Cela s’appelle avoir plusieurs cordes à son arc. Et pas des moindres !Présidente du Groupe inter africain d’étude de recherche et d’application sur la fertilité, vice gouverneur du District 403B du Lions club international, promotrice de la clynique Odyssée à Douala au Cameroun, etc, Dr Gwet Bell Ernestine se reconnait dans toutes ces casquettes. Et plus encore. Gynecologue obstetricienne de nationalité camerounaise, elle a fait partie de l’équipe médicale qui a donné à l’Afrique centrale, Thommy, son premier bébé né in vitro en 1998. Un exploit qui ne fait pas oublier à cette jolie dame taciturne ses combats quotidiens contre l’infertilité, l’autisme, le Vih sida, bref la pauvrété. Exclusif !
Dr Ernestine Gwet Bell, d’où part votre goût pour la médecine et surtout cette orientation vers la santé de la femme ?
============================================================
**EXERCICE 1**:
D'après l'entretien avec Ernestine Gwet Bell, en quelle année est né Thommy, le premier bébé in vitro d'Afrique centrale ?
**EXERCICE 2**:
Reprenez l'entretien avec Ernestine Gwet Bell à la suite de sa dernière phrase et poursuivez-le.

**DONNÉES DISPONIBLES**:
============================================================
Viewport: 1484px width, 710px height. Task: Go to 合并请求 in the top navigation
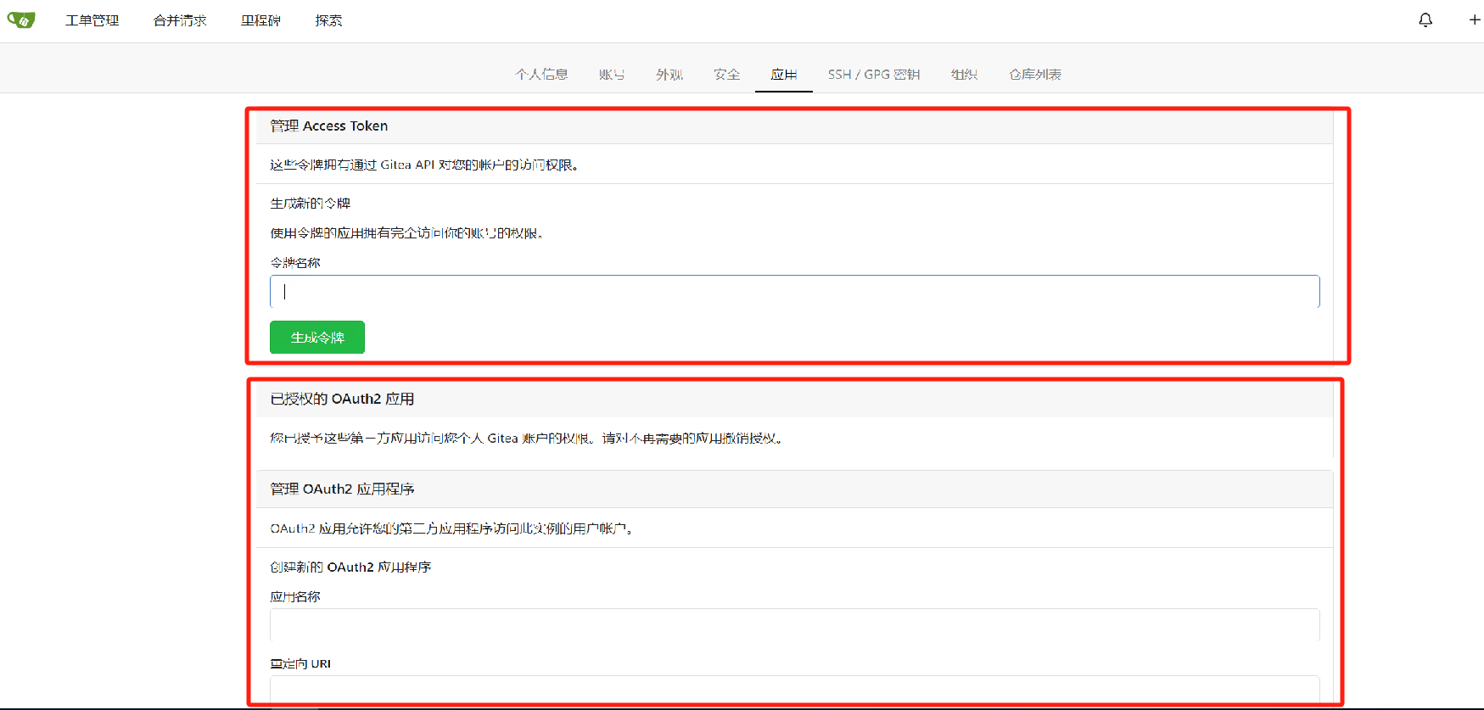[180, 20]
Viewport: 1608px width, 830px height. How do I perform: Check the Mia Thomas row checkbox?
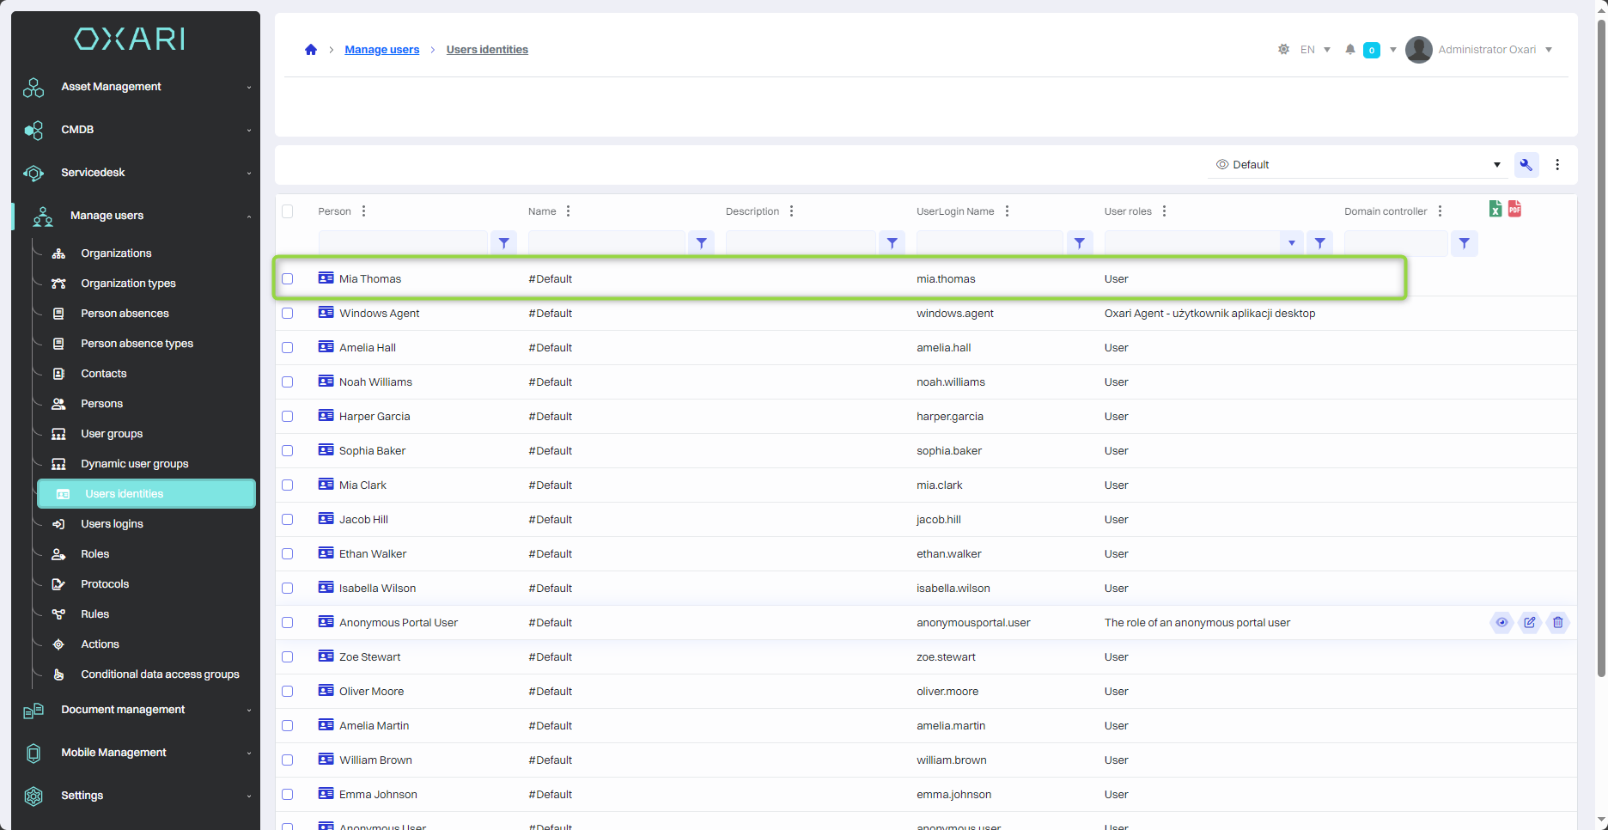pos(288,279)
============================================================
**VOTRE RÉPONSE 1**:
En 1998.

**VOTRE RÉPONSE 2**:
Je peux dire sans me tromper que j’ai très tôt eu envie de faire la médecine et particulièrement l’attirance vers la santé de la mère et l’enfant. En effet j’ai eu la chance d’avoir un père Missionnaire (Pasteur et Enseignant) et une mère Infirmière Sage Femme. J’ai donc passé ma tendre jeunesse dans ce qu’on appelait les Stations missionnaires où on trouvait côte à côte : Eglise, Ecoles et Hôpital. J’ai ainsi pu suivre ma mère et ai assisté à 8 ans à un accouchement. J’ai également pu à 10 ans faire un stage dans un Hôpital. Tout cela fait que dès 10 ans il était clair que je ferai carrière dans la médecine. Seulement la seule détermination ne suffit pas ; il fallait travailler et compter sur les autres et Dieu.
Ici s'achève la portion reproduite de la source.